When Mrs. Jacob Myer "went insane" in January of 1893, she was sent to the poor farm and her infant was sent to the Girls' Industrial Home. In May of 1893 Mrs. Tappe died at the poor farm as a result of general debility. She was just 60 years old and left a son in Danville. Young Charles Stevens also died in May. He was just 37 years old and had lived at the poor farm since he was 7 years old. It was thought that his parents had abandoned him, as no one knew anything of his family. Albert Dunham, age 53, died at the poor farm on March 20. He was a veteran of the Civil War and had been kept at the poor farm for about ten years, due to insanity. He had a brother and sister in Bloomington. Susan Perry also had relatives in Bloomington, but she died at the poor farm at the age of 50. She had lived at the poor farm since 1862, where she was sent because of deformities. Mr. Hardie Gulley of Leroy, age 84, lived at the poor farm for 6 years before dying of dropsy there. John Courtile died of typhoid at the county farm. He was a stranger, but requested that his family back east not be notified of his illness until after his death.
Another man died in 1893, who had lived at the farm for 30 years. But no one could remember his name so he was buried with a number, not a name. This incident says a great deal about the level of "care" and caring at the poor farm. IN an 1881 article the superintendent of the poor farm noted that there were several able bodied children laying about the poor farm. He suggested publicly that the children should be found homes and work (not homes and an education, that was only for those who could afford to raise their children). He gleefully noted that the mothers of those children quickly took them out of the poor farm. As if a mother would choose to send her children to the poor farm under any but the most extreme impoverished circumstances.

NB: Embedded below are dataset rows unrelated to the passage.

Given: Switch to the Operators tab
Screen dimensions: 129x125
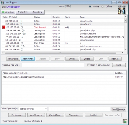Looking at the screenshot, I should tap(37, 12).
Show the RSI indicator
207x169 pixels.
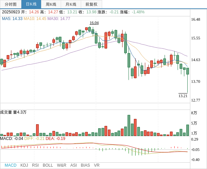click(x=35, y=165)

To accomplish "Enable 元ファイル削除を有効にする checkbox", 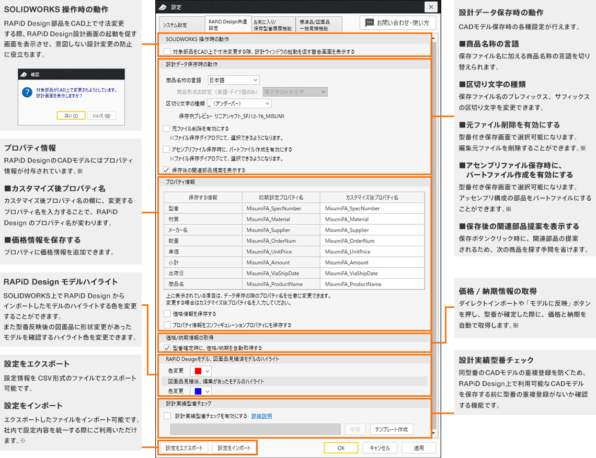I will (167, 128).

Sometimes other disabilities could result in confinement in the poor farm. Edmund Albee was a shoemaker who had lived and worked in McLean County for thirty years. He gradually began to lose his eyesight over a two year period. After that, he was unable to see at all. As a result of his blindness he was forced into the poor farm. Luckily for him, Dr. Godfrey was the County Physician in charge of the inmates. Dr. Godfrey was an expert oculist and after examining Mr. Albee, he determined that a surgery could restore his sight. Dr. Godfrey obtained permission to perform the surgery at one of the local hospitals and Mr. Albee's sight was restored so that he could read large print and even read the clock on the courthouse. After hearing that his father could see again, his son in the state of Wyoming wrote to say his father could come make his home there.
Even the very old and debilitated seemed to live a long life in the poor farm. What is shocking is that a small child would be placed there and kept for 30 years. The most probably reason for his abandonment there is developmental disabilities that became evident as he grew older.

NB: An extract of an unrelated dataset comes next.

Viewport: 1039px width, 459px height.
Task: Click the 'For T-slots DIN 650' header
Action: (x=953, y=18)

So many reasons for being shut up in the poor farm would not have the same result today. We think that we provide better care for the 'other abled" today. Unless of course we consider the closing of the Baby Fold residential treatment center, which provided a safe home for so many children. Or the closing of state hospitals and mental illness facilities in the 1980s. Perhaps we haven't progressed so much after all.